Discrepancy between Graphite & Prometheus editResponseTime counts
Open, HighPublic

Description

I saw that T354905: migrate MediaWiki.timing.editResponseTime to statslib had been resolved for some time now, so I looked at converting the "Successful wiki edits" panels on the Grafana front page & www.wikimediastatus.net to use the version from Prometheus.

The original Graphite metric used was MediaWiki.timing.editResponseTime.sample_rate.

As best I can tell this ought to correspond to a sum(rate(mediawiki_WikimediaEvents_editResponseTime_seconds_count[5m])) query against Thanos.

However, comparing the results, the Prometheus metric is approx half the expected value:
https://grafana.wikimedia.org/goto/sBKcZCBIg

Am I misunderstanding something or is there something wrong?

Event Timeline

Thanks for the report!

I'd hypothesize this is because Prometheus stats ingestion is not yet enabled on k8s hosts. The per-pod deployment strategy is convenient, but we've been concerned about turning it on in light of T359640: mediawiki_resourceloader_build_seconds_bucket big metric on Prometheus ops

We're coordinating with ServiceOps to redesign the exporter deployment on k8s. How we do this should also take into account: T359497: StatsD Exporter: gracefully handle metric signature changes.

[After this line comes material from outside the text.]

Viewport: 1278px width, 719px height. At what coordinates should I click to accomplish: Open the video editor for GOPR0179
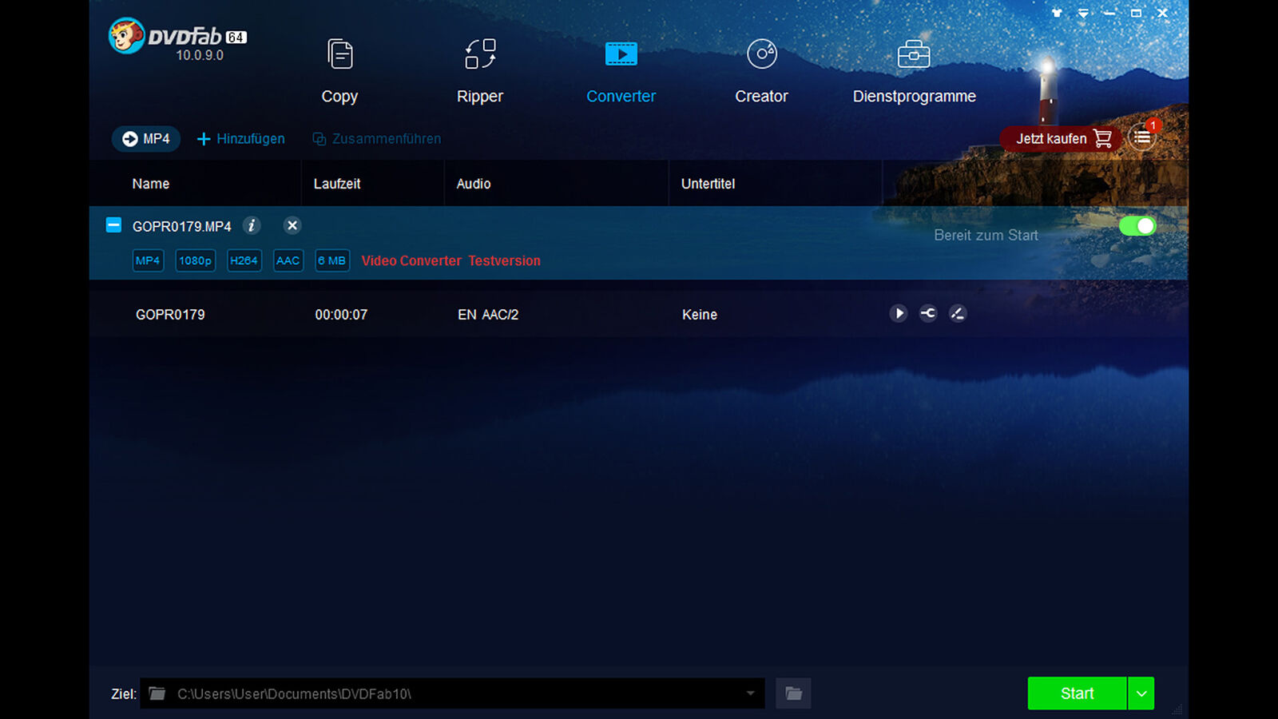958,313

Indeed I agree that would be the root cause @colewhite pointed out. In light of the fact that (as far as I'm aware) we don't have an ETA to tweak the statsd-exporter deployment on wikikube as described in T359640; I think we should go back to the graphite/statsd metric for edits, so numbers are accurate

Now that T365265 is nearing completion, this may be worth another look, @CDanis?

I took another look today and summing by kubernetes_namespace yields quite similar results to graphite for mw-api-ext, there's also ~3-4 edit/s from mw-web though: https://grafana.wikimedia.org/goto/DLw3vxvNg . I'm not sure that's enough to explain the discrepancy. At any rate (hah!) unless we are double-counting edits on the Prometheus side (which could also explain) I'm tempted to trust its values more at this point. Something else we could do is count edits via other means and/or proxy metrics (changeprop for example? the kafka topic(s)?)